Among the things that gives God & Country — based on the book The Power Worshippers, by Katherine Stewart — its strength is that most of its numerous interview subjects are both deeply religious Christians and politically conservative. They’re clearly disturbed by the movement’s distortion of religion and its rewriting of history. A constitutional scholar describes how the founding fathers intended the separation of church and state to protect religious freedom for all faiths, and that the country was not founded on Judeo-Christian principles.

Although most people assume that the movement was catalyzed by the Roe v. Wade decision, it was actually another Supreme Court ruling, Brown v. Board of Education, establishing racial segregation in public schools as unconstitutional, that energized it. (It took longer for the government to crack down on segregated private schools. The evangelical Bob Jones University didn’t admit Black students until 1971, only after it was threated with losing its tax-exempt status.)

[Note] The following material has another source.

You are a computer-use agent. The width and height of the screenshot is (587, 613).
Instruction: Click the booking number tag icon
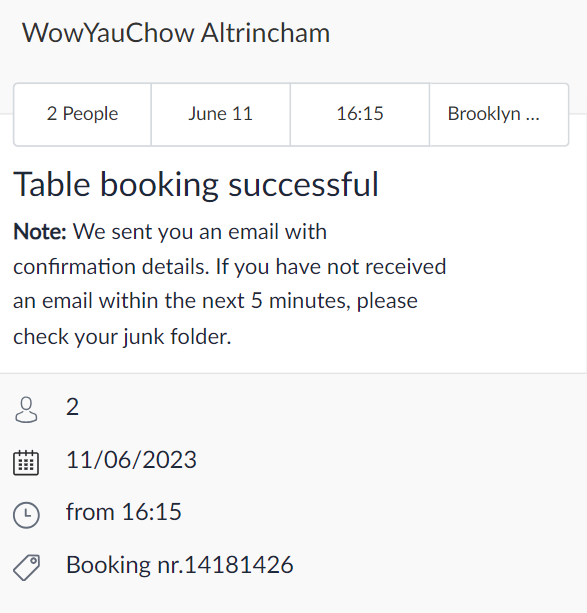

Donald Trump (the subject of Partland’s last documentary, Unfit: The Psychology of Donald Trump) courted the evangelical vote in 2016 with a vengeance. For many of them, it didn’t matter that their hero was a serial liar, tax cheat and adulterer, especially when he released his list of potential Supreme Court nominees. Rob Schenck, a pastor and former pro-life activist, says that a fellow evangelical told him, “This is our guy. This is the guy who’s going to get it done. He was ordained by God.” Trump went on to tally 81% percent of the white evangelical vote. “You can’t forget the ‘white’ part,” author Reza Aslan, an expert on world religions, comments acidly.

While the MAGA movement, so entwined with Christian Nationalism, often proves inexplicable for those who haven’t joined the cult, conservative New York Times columnist David French provides some context when he points out, “If you were immersed in the world they’re immersed in, you’d be wearing the red hat too.” The prevalence of Christian media, which largely promotes a conservative Republican agenda, adds to the divisiveness.

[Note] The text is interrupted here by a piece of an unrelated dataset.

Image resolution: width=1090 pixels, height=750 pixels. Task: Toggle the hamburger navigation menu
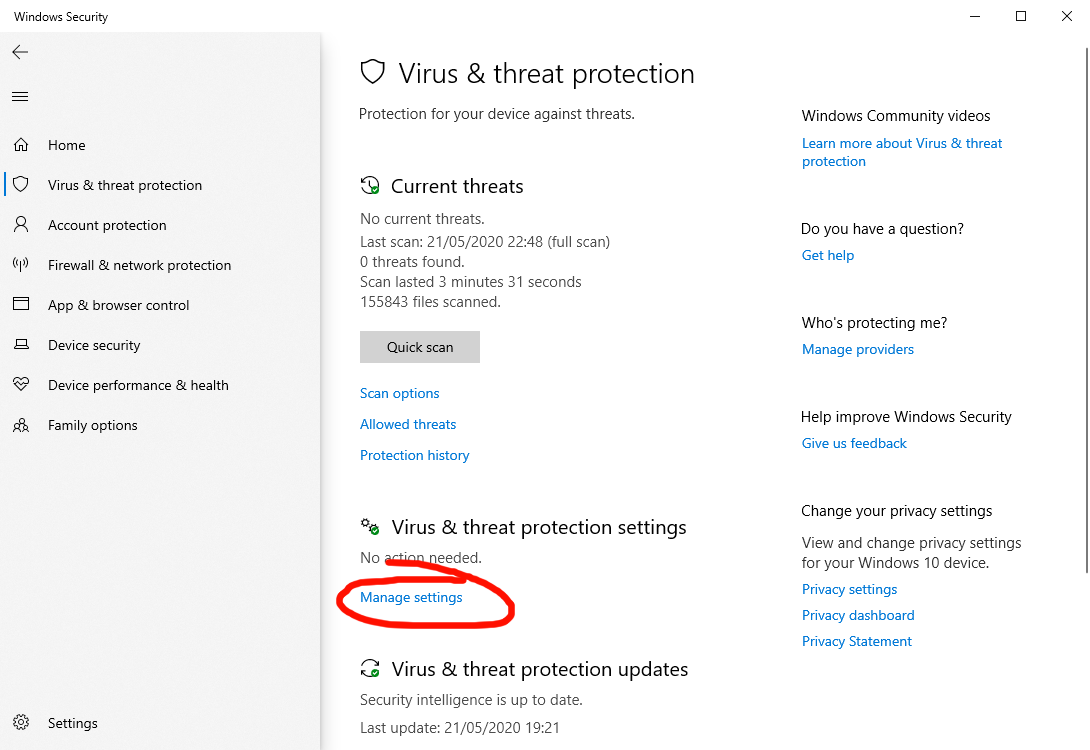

The rise of violent extremism, as demonstrated by the events in Charlottesville, is another result of Christian Nationalism. (The Book of Revelations is particularly handy when it comes to justifying violence, it’s pointed out.)

The movement bears an unfortunate similarity to the rise of Nazi Germany. In one of the film’s more disturbing moments, Schenck relates how, when he was receiving his religious training, he was instructed to always consult a reference book written by German theologian Gerhard Kittel. Kittel, he later discovered, was an avowed Nazi and anti-Semite who described the Jewish people as the enemy of Germany. “Boy, that was an eye-opener,” Schenck says, unnecessarily.

The film ends where it began, with footage of Jan. 6 insurrectionists proudly bearing crosses, signs emblazoned with bible verses, and pictures of Jesus. What it doesn’t provide, unfortunately, is a persuasive prescription for how we’re going to prevent our country from descending from democracy to theocracy.